2.           Attitude & emotion —Our emotions can be like the wind and change direction and force at any given time. Being cognitive of our emotional continuum in a difficult situation will facilitate the outcome. Words have power and it is difficult once they are spewed to take them back. Avoid the temptation or retaliating with a quick response. If someone is emotional look past their emotion and listen first. What if this person had a tragic event and they were lashing out? When you have an attitude of patience and have a caring emotion, then you can come to an understanding of how that person is trying to convey themselves at that moment even if they are unable to see it themselves.  Being aware of your own attitude and emotion will help alleviate unnecessary hardship on the relationship by having a crucial conversation and both can learn to understand.

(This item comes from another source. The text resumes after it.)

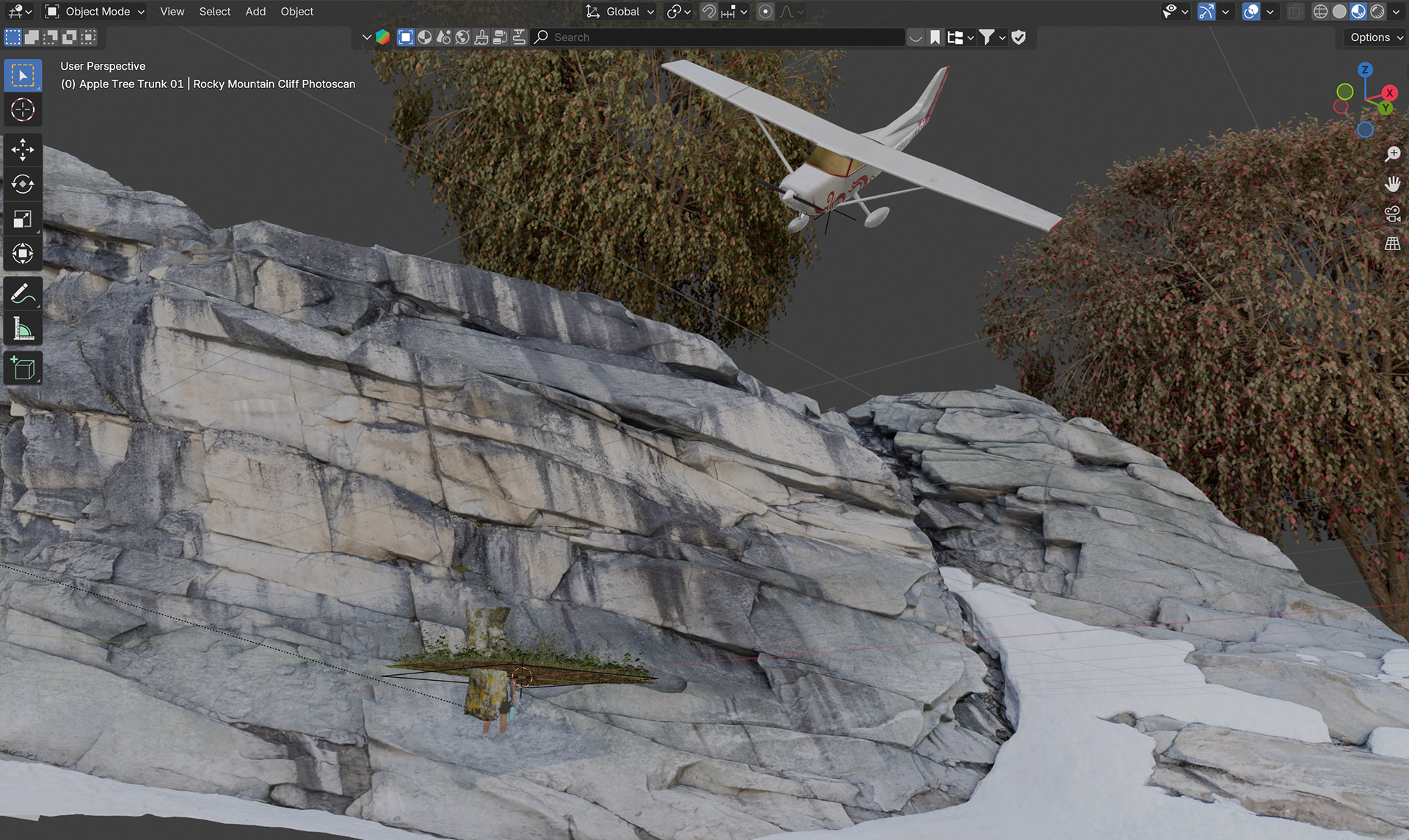The height and width of the screenshot is (840, 1409).
Task: Expand the Options dropdown
Action: (x=1376, y=37)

3.           Perception-reception —Learn to ask deeper questions. Clarify the statement instead of taking it at face value. We often think we said one thing and it didn’t come out right. Even though I spoke into my phone it didn’t correctly type out what I wanted to say. I can’t take those words back. Check your perception by the other person’s communication and clarify what they are seeking by being receptive. Even though those words may be hurtful or stressful, be receptive and use words like, “I understand” or “I heard you say.” When we use “I” in understanding it helps the other person know you are listening and validating who they are. Statements like, “You need to do this” or “What have I told YOU about” can be destructive and builds defensive walls.

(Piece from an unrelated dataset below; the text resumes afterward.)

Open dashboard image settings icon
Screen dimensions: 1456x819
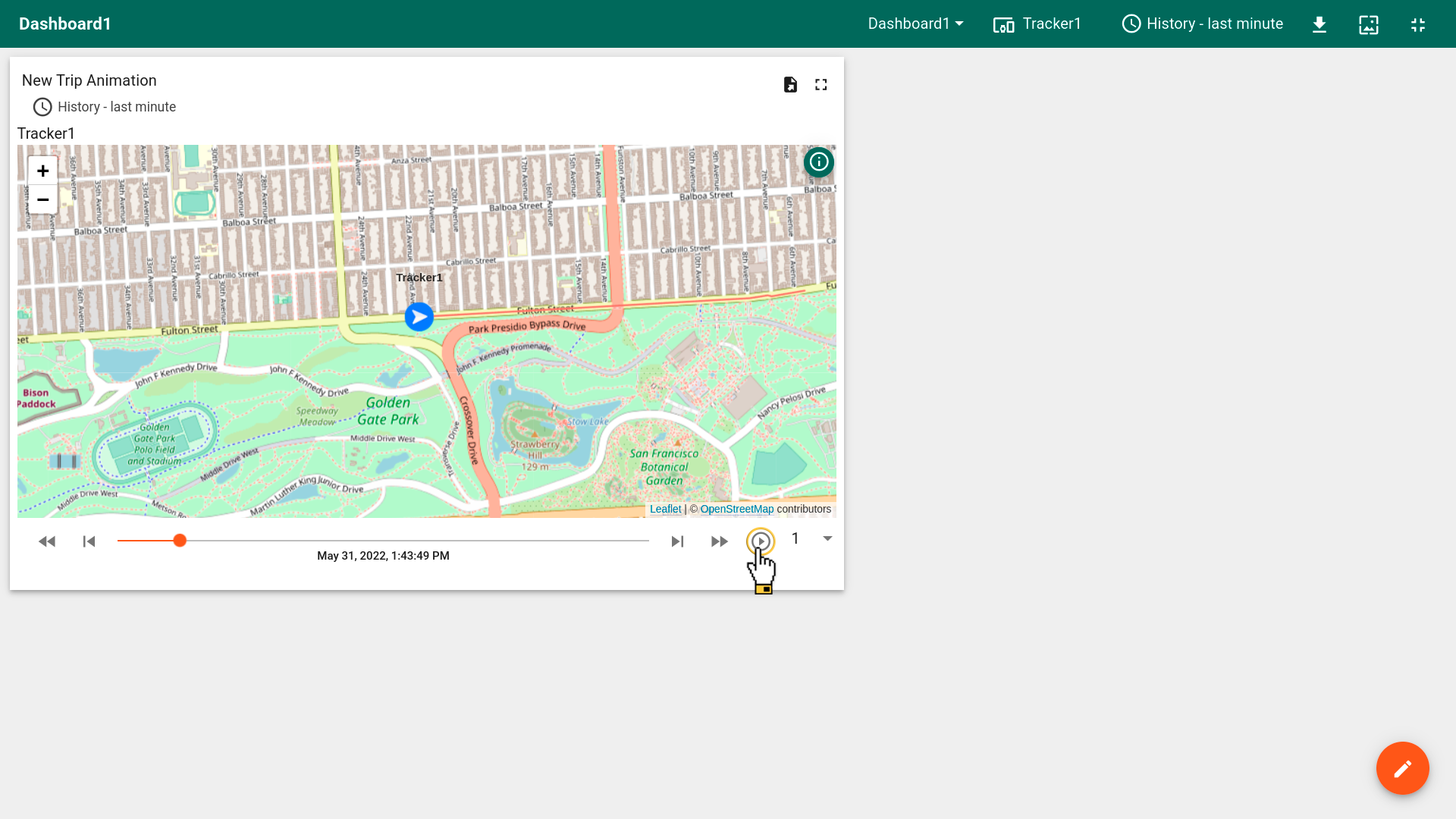click(1369, 25)
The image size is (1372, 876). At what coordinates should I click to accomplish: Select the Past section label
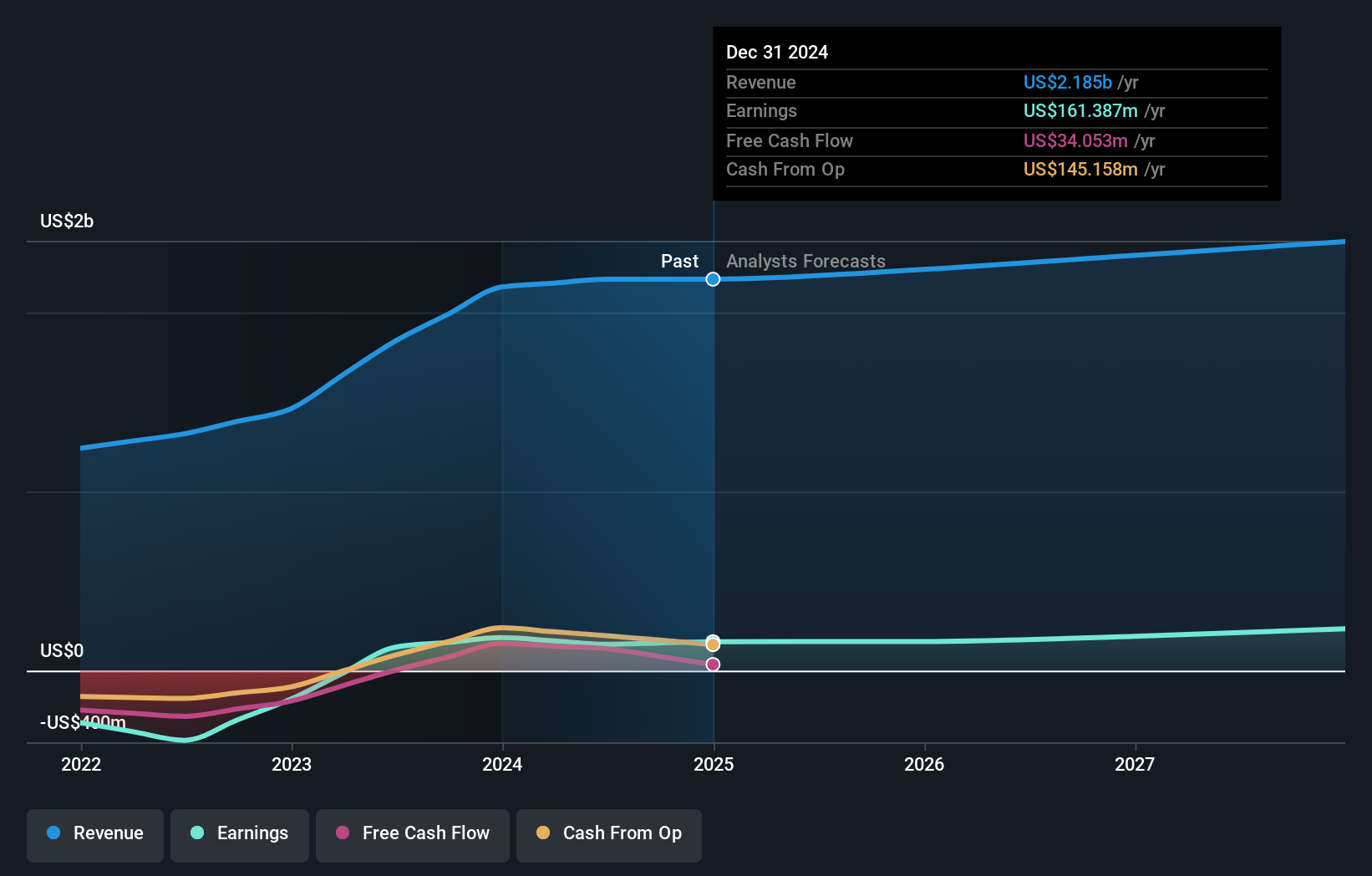tap(679, 261)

4.            Respect —By having a respectful attitude, no matter how tough the conversation can be, you can be fruitful within most any dialogue. This means being careful of assumptions you make about the other person. Someone expressed, “You want someone who can return your love and affection. I can’t do that. I have treated you badly and I am not proud of myself.” In a relationship it is better not to assume what the other person wants because sometimes it is based upon your own limitations and thoughts about yourself and projecting that onto the other person. Being respectful is being mindful of your limitations, but allowing that person to communicate their feelings in a healthy manner. Being respectful opens the door to compromise and mediation in order for both sides to be heard and understood.

5.            FEAR-Blame—Unhealthy fear compels people to feel precarious. They don’t trust others or themselves in order to manage difficult conversational situations. Communication can be a power struggle if one feels fearful in having a loss of control over the situation. Then they assign blame. Blame has a brother and sister named regret and shame. This has the intent of instantaneously wanting to reply without understanding the other person. Having a healthy sense of the situation allows you to apologize to others and take responsibility.  This develops a healthy sense of communication which may repair the relationship and through positive action restore the damage.

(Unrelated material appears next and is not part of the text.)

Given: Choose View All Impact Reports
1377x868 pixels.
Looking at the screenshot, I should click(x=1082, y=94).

Communication is difficult. Like a crossword puzzle you can have cross words with others if you are not careful. This leaves a person to “ponder” (excogitate), where they are with you in the relationship. How you think determines how you are able to communicate. You live as you think, therefore, be positive and remember to listen first, and then speak if warranted. Before speaking or putting your words in text, be mindful how your emotion will be asserted. It is important to have the right perception and be receptive because it will make the difference in the person speaking to you. Showing respect to the other person by keeping your fear in check and not blaming will keep the doors to communication open.

It is our attitude that is being forged on the anvil of His hands molding us into something far greater than where we were before. Finally, always let your words be like salt by seasoning and preserving the relationship to last for years to come.  Stephen Covey said it best, “Seek first to understand, then to be understood.”